Page regrets having to cancel student event

Parliamentary Budget Officer Kevin Page said he regrets having to cancel Tuesday night's address to a Vancouver Island University political youth group, but said he had no alternative after learning admission fees would be used for political fundraising

Parliamentary Budget Officer Kevin Page said he regrets having to cancel Tuesday’s planned address to a Vancouver Island University political youth group, but said he had no alternative after learning admission fees would be used for political fundraising, which goes against his office’s policy.

Page said he was invited to speak to the Young Liberals by Mike McDowall, event organizer and vice-president of the Nanaimo-Alberni Federal Liberal Riding Association, in August under the premise it was a non-partisan event open to the public and sponsored by the university.

Page’s non-partisan office serves as a watchdog on federal spending. Page is Canada’s first PBO, appointed by Prime Minister Stephen Harper in March 2008.

He had planned to speak to the students about his 2011 report on fiscal sustainability while Parliament was on a week-long break.

“I feel sincerely disappointed the event was cancelled,” Page wrote to the News Bulletin while waiting to board a flight to Winnipeg Wednesday morning. “I truly look forward to speaking to students and others outside of Ottawa on economic and fiscal issues. I find it personally very energizing and it is also very important that we subject PBO to the scrutiny of others. It is a break week for Parliament so it seemed like a perfect time for outreach opportunities.”

The Young Liberals is one of the university’s only political groups with about 30 members and despite its name, it allows members of all political stripes to join in an effort to encourage political involvement among students, McDowall said in an interview prior to the event. McDowall could not be reached for comment before press time Wednesday.

Upon learning of the fundraising aspect of the event Tuesday, Page said he contacted McDowall saying he could not participate if the event served as a political fundraiser – tickets were $5 for students and $10 for members of the public – and asked that the university sponsor the event.

McDowall agreed to drop the fees and any reference to fundraising activities, but at that point the university was not in a position to sponsor the event, forcing Page to withdraw.

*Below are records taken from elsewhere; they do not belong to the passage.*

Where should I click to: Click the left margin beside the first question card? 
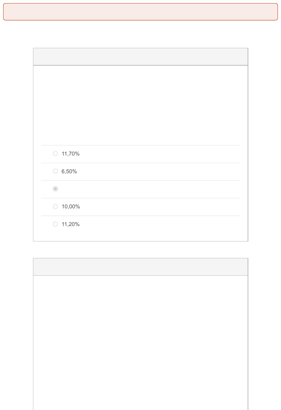[x=17, y=145]
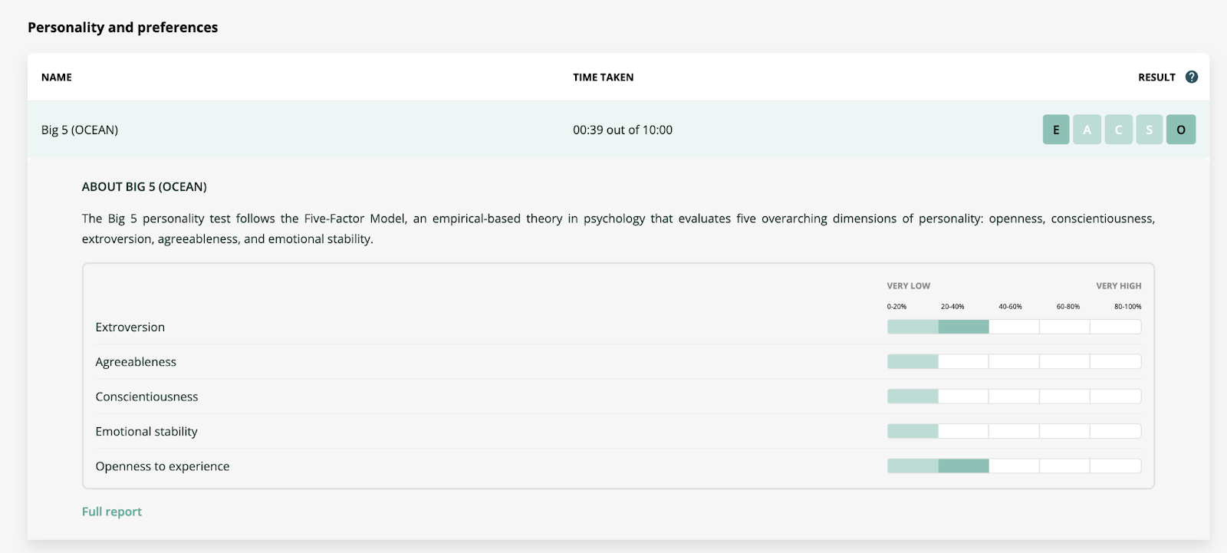This screenshot has width=1227, height=553.
Task: Click the Openness to experience score bar
Action: coord(1014,466)
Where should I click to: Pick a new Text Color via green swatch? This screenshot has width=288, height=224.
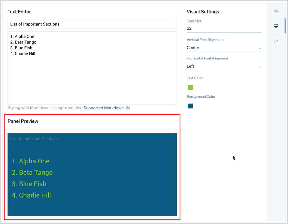click(x=190, y=87)
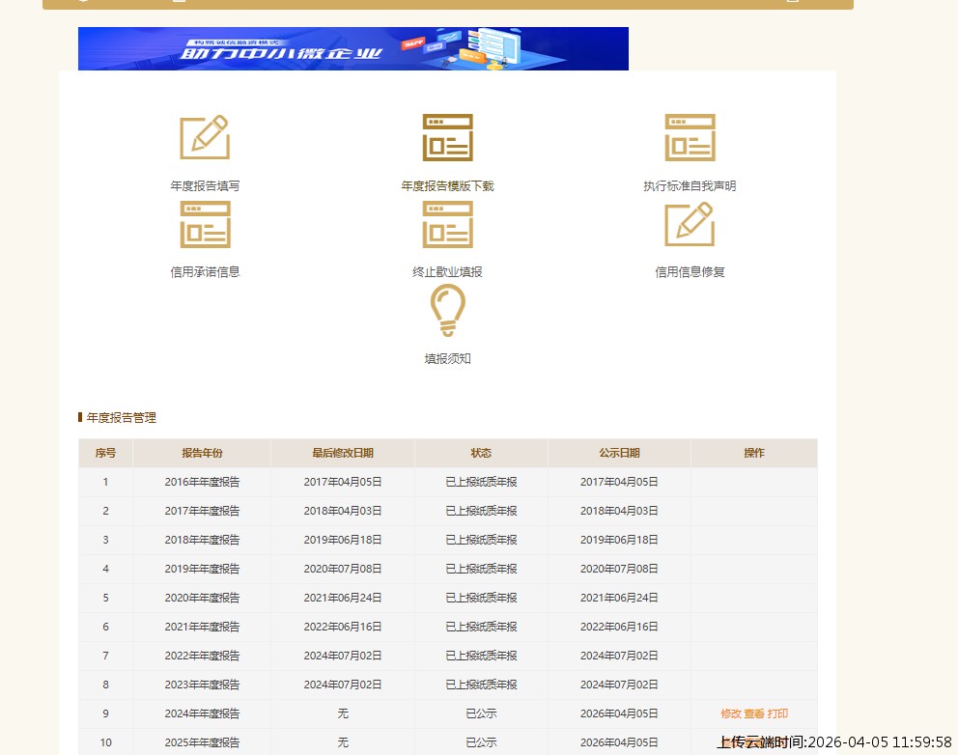Click the 年度报告管理 section heading
The image size is (958, 755).
pyautogui.click(x=121, y=418)
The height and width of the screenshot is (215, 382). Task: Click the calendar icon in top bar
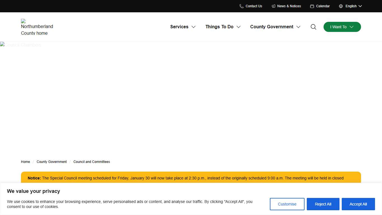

“Since the original premise of the engagement had changed, we decided to cancel the event,” said Page.

Page had hoped to talk to the audience about his analysis of whether Canada has a sustainable fiscal structure at the federal, provincial and territorial levels of government, with a sustainable structure implying that public debt will not grow faster than gross domestic product.

Page’s analysis indicates that due in large part to the demographic transition that is underway, Canada does not have a sustainable fiscal structure at any of the senior levels of government, said Page.

“It is a tough issue for policy makers facing significant global uncertainty and current budgetary deficits,” he said. “It means they will have to make tough choices. It means the current focus by many on short term issues is incomplete and it means there will be more fiscal consolidation decision making after we get through the current challenges.”